Personal information
- Full name: Vladimir Nikolayevich Sakharov
- Date of birth: 5 February 1948 (age 77)
- Place of birth: Palatka, Russia, USSR
- Height: 1.71 m (5 ft 7 in)
- Position: Striker/Midfielder

Senior career*
- Years: Team / Apps / (Gls)
- 1966: FC Tyazhmash Syzran [ru]
- 1967: Krylia Sovetov Kuibyshev / 28 / (1)
- 1968–1974: Dinamo Minsk / 179 / (23)
- 1975–1981: Torpedo Moscow / 165 / (25)

International career
- 1975–1976: USSR / 4 / (0)

Managerial career
- 2001–2002: Torpedo-ZIL Moscow (director)
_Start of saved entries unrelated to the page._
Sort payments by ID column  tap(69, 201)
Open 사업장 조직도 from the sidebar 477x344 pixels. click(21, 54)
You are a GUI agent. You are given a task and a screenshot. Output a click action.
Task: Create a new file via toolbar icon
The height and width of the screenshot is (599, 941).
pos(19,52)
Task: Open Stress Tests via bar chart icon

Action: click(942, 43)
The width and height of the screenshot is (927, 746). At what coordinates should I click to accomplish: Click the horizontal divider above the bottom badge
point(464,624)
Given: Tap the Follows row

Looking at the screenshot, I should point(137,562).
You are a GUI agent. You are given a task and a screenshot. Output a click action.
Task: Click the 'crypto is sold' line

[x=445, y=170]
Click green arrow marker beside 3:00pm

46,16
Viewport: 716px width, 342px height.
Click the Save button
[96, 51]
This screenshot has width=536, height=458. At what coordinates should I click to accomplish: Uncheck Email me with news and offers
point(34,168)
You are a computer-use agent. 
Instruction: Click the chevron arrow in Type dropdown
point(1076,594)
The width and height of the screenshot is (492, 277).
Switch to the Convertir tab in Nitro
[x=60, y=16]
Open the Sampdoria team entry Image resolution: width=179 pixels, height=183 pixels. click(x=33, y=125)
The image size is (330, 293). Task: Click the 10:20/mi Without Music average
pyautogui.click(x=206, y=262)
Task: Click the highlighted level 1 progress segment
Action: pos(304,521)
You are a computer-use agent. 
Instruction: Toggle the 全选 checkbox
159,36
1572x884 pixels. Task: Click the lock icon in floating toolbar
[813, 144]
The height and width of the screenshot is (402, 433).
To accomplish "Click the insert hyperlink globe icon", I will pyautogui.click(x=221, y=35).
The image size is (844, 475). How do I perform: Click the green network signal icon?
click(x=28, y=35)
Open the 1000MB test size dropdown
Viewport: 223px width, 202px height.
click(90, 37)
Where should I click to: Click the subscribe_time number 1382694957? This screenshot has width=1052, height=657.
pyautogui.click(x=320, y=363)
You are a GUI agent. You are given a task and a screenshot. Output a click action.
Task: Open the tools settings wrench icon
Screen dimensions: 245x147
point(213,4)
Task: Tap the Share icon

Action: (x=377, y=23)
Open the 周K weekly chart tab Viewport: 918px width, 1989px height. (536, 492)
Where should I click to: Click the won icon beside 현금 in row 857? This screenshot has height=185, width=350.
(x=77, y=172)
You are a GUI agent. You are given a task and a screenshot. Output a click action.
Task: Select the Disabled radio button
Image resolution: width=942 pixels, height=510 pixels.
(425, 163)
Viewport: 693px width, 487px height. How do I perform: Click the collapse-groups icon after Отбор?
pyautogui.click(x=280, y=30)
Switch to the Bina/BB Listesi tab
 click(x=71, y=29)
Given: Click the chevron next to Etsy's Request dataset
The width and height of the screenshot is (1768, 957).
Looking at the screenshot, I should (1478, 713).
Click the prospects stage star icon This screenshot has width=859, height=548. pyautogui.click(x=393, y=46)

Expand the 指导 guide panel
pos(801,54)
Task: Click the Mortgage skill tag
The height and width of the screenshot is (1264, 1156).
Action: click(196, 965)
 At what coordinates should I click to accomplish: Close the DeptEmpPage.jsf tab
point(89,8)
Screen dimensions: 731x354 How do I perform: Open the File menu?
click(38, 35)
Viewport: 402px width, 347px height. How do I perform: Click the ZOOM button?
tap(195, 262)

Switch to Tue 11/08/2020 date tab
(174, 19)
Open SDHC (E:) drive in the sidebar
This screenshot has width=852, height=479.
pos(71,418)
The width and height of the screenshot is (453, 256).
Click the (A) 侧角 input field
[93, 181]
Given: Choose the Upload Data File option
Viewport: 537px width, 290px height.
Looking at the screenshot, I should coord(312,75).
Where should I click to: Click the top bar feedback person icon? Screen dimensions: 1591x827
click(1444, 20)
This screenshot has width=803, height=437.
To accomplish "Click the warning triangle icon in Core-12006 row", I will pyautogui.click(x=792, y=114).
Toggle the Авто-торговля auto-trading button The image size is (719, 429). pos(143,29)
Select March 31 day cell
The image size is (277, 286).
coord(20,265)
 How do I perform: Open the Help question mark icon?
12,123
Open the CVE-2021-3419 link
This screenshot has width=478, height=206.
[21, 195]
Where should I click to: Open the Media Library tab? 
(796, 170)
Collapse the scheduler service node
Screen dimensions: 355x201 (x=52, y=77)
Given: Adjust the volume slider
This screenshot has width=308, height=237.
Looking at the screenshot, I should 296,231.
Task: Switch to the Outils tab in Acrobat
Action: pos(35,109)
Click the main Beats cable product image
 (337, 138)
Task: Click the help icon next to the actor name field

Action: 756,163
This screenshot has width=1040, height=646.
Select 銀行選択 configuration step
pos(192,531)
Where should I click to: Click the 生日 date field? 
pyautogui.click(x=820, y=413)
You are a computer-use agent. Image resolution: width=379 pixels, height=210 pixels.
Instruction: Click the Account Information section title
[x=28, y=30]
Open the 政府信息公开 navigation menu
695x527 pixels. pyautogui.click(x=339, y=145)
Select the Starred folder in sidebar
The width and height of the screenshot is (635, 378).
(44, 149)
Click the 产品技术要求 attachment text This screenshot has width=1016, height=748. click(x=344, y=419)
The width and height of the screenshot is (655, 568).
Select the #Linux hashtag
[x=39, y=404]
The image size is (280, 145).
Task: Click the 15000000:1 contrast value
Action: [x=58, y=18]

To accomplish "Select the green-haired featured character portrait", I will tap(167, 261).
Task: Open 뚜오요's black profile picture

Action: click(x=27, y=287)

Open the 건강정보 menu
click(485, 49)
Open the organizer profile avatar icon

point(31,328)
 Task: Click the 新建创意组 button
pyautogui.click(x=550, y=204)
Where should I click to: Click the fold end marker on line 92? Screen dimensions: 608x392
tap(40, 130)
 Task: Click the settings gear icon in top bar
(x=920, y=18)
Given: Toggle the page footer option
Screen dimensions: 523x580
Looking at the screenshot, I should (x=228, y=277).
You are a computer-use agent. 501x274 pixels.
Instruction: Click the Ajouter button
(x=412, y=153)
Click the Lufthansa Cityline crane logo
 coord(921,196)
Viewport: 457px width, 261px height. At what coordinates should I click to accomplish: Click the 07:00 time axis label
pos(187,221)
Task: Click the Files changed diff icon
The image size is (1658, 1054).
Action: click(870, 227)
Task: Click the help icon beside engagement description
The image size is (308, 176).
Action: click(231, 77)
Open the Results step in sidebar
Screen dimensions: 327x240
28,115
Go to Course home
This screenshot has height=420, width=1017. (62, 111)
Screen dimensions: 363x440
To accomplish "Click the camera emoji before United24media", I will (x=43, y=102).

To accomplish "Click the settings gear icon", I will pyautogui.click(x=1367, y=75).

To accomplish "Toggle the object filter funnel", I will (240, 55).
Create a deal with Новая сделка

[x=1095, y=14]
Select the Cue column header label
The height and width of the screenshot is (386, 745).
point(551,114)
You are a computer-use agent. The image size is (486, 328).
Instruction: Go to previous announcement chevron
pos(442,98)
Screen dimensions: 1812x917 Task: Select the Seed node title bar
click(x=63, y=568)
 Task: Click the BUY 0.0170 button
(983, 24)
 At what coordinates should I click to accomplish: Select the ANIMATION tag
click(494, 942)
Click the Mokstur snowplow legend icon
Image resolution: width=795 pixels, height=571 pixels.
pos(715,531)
= Vladimir Sakharov (footballer) =

Soviet footballer

Vladimir Nikolayevich Sakharov (Владимир Николаевич Сахаров; born 5 February 1948) is a retired Soviet football player.

==Honours==
- Soviet Top League winner: 1976 (autumn).

==International career==
Sakharov made his debut for USSR on October 12, 1975, in a UEFA Euro 1976 qualifier against Switzerland (USSR did not qualify for the final tournament).